Imam suspected of radicalising Barcelona terror cell had links to Madrid train bomber

The exterior of the building allegedly used as a mosque by imam Abdelbaki Es Satty, in Ripoll, Spain.
The exterior of the building allegedly used as a mosque by imam Abdelbaki Es Satty, in Ripoll, Spain. PHOTO: AFP

BARCELONA - The imam suspected of being the ringleader of the Barcelona terror cell might have been radicalised in prison by one of the bombers involved in the 2004 Madrid train blasts, media in Spain and Britain reported.

Abdelbaki Es Satty was sentenced to two years in 2012 for smuggling hashish between Morocco and Spain, Britain's Telegraph reported.

It said Es Satty was jailed alongside Rachid Aglif, aka The Rabbit, who was serving 18-years for his role in the 2004 bombings, in which 192 people died and more than 2,000 were injured.

The Telegraph, citing sources in Spain, said Es Satty had not been religious prior to going into prison and may have fallen under the influence of Aglif and other militants while prison.

Spanish newspapers El Pais and El Mundo also said Es Satty had met prisoners linked to the Al-Qaeda-inspired bombing of Madrid trains, the worst terror attack in Europe.

A total of 14 people died in last week's attacks in Spain. The terror cell believed responsible consisted of 12 men, some of them teenagers, all with links to the small town of Ripoll in the foothills of the Pyrenees, where Es Satty had been operating as an imam since getting out of prison, media reports said.

The New York Times said Es Satty, who was in his 40s and who is reported to have had links to Islamic extremists going back at least a decade, somehow brought the young men under his influence after establishing himself as an imam in Ripoll even though few of the young men had a history of regularly attending mosque.

Investigators and terrorism experts believe that the planning for the plot may have begun not long after Essati's arrival a year ago at the second of two mosques where he worked in Ripoll, The New York Times said.
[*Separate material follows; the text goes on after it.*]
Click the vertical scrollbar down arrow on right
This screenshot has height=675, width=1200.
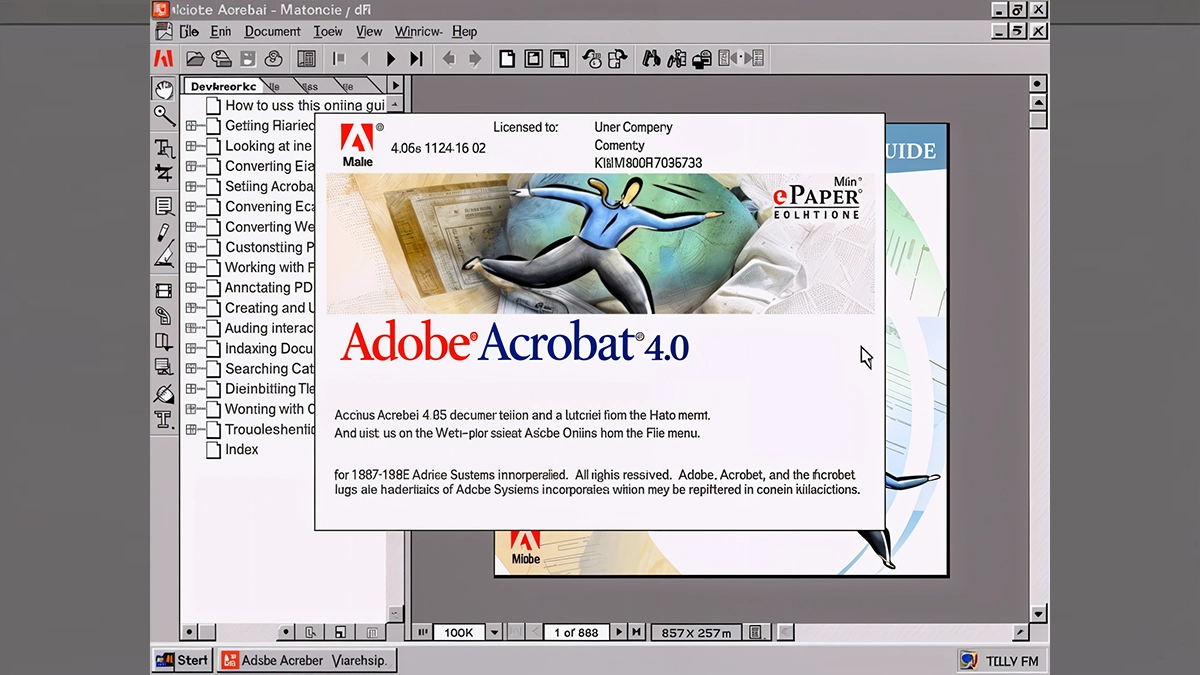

Investigators and terrorism experts now say that at least some of the suspected participants travelled abroad before last week's attacks either to Morocco or elsewhere in Europe, as did Es Satty.

The Telegraph said locals in Ripoll described how Es Satty, who taught Arabic to local children, regularly travelled to Belgium, which has been central to a number of terror plots inspired by Islamic State in Iraq and Syria (ISIS).

Nourdeni Elhji, 45, a former housemate of Es Satty, described him as a solitary figure who spent most of his time in his sparsely furnished room, on his laptop.

He said he kept all his possessions in a small box, but recently packed everything away and took it all back to his native Morocco, the Telegraph reported.

Mr Elhji said when he returned to Ripoll on Aug 11, he had nothing with him and he disappeared last Tuesday, just hours before a devastating explosion ripped through a suspected bomb factory in a house in Alcanar 290 km away.

Hammou Minhaj, 30, secretary of the mosque in Ripoll, said they had not been aware of Es Satty's criminal past when he began working there.

He said: "Four months ago the police came and they checked we had the right papers. It was just a routine check and everything was in order.

"The mosque checked his knowledge of the Quran only. We did not check his background, we did not check his CV," The Telegraph quoted him as saying.

Police believe Es Satty and fellow plotter Youssef Aallaa died in the explosion in Alcanar, leaving only Younes Abouyaaqoub - who is believed to have been the driver of the van used in the attack - still at large.